If you tuned into the fourth debate among Democratic presidential candidates on Sunday night, you may have noticed a few new faces. And it’s no coincidence that they’re as young, fresh, and enthusiastic as they are: This time around, YouTube, the co-host of the debate, is letting four of the channel’s popular creators ask pre-recorded questions during the debate between Hillary Clinton, Bernie Sanders, and Martin O’Malley. But just who are these lucky YouTubers turned political debate moderators?
The first YouTube creator debate question came from Franchesca Ramsey, whose channel has over 219,000 subscribers. Ramsey isn’t just another YouTube personality unboxing gadgets or doling out fashion advice. Her videos, a blend of real talk and comedy, frequently touch on social issues like LGBT rights and racism. She first made a name for herself with the 2012 parody video (seen above) titled “Shit White Girls Say… To Black Girls” and has since gone on to host an MTV web series called Decoded and make a guest appearance on Broad City.

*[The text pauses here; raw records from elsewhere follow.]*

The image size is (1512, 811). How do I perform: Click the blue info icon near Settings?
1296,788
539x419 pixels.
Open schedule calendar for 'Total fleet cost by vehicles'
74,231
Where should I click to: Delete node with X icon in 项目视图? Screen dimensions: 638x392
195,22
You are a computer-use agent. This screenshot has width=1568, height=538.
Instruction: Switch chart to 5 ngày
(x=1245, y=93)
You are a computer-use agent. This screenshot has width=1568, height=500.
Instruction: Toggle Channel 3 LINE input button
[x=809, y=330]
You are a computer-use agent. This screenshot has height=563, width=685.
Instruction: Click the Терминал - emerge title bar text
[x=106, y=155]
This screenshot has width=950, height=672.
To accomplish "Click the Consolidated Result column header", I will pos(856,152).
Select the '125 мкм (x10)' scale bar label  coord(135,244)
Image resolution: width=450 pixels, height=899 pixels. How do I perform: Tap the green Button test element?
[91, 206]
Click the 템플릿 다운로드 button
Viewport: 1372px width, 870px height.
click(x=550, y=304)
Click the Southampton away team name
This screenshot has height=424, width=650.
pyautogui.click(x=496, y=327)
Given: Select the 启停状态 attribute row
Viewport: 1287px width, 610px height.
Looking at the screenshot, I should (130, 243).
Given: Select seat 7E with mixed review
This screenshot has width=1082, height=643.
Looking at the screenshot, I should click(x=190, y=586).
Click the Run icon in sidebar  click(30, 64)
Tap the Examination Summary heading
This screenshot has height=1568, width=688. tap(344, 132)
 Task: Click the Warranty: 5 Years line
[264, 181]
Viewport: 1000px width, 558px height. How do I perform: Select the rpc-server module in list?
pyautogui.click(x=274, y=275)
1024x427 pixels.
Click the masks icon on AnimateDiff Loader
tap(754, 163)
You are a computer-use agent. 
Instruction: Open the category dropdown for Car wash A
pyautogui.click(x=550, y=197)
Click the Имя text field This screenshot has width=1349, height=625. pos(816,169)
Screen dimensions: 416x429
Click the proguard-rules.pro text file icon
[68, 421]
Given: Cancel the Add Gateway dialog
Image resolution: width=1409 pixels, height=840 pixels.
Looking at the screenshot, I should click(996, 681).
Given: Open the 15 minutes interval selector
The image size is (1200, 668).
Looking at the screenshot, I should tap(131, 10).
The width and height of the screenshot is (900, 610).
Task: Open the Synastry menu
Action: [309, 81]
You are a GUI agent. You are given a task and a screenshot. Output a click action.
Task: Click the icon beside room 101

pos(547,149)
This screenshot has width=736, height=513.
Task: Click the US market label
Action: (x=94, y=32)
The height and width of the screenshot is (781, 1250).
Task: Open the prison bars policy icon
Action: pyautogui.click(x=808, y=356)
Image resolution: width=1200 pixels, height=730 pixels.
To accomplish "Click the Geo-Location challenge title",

Connor Franta is a popular YouTube personality with over 5 million subscribers (a number that impressed Hillary Clinton, who congratulated him). The 23-year-old lifestyle vlogger has already published a New York Times bestselling book, his memoir titled A Work In Progress. In 2014, Franta famously came out as gay–how else?–in a YouTube video.
As a YouTube channel focused on natural science and environmental issues, MinuteEarth has an obvious reason to chime in to a presidential debate: Climate change. Indeed, the channel’s creators used the opportunity to ask Sanders, Clinton, and O’Malley about exactly that. The channel, which has more 1.2 million subscribers, features short, explanatory animated videos about the planet we all inhabit.
If you turn to YouTube for tech product reviews and gadget unboxings, there’s a good chance you’ve come across Marques Brownlee. The self-described “gear head” boasts over 3.1 million followers (and was also named one of Fast Company‘s Most Creative People in 2015. Quite naturally, he used that YouTube notoriety as an opportunity to ask the Democratic candidates about technology and privacy.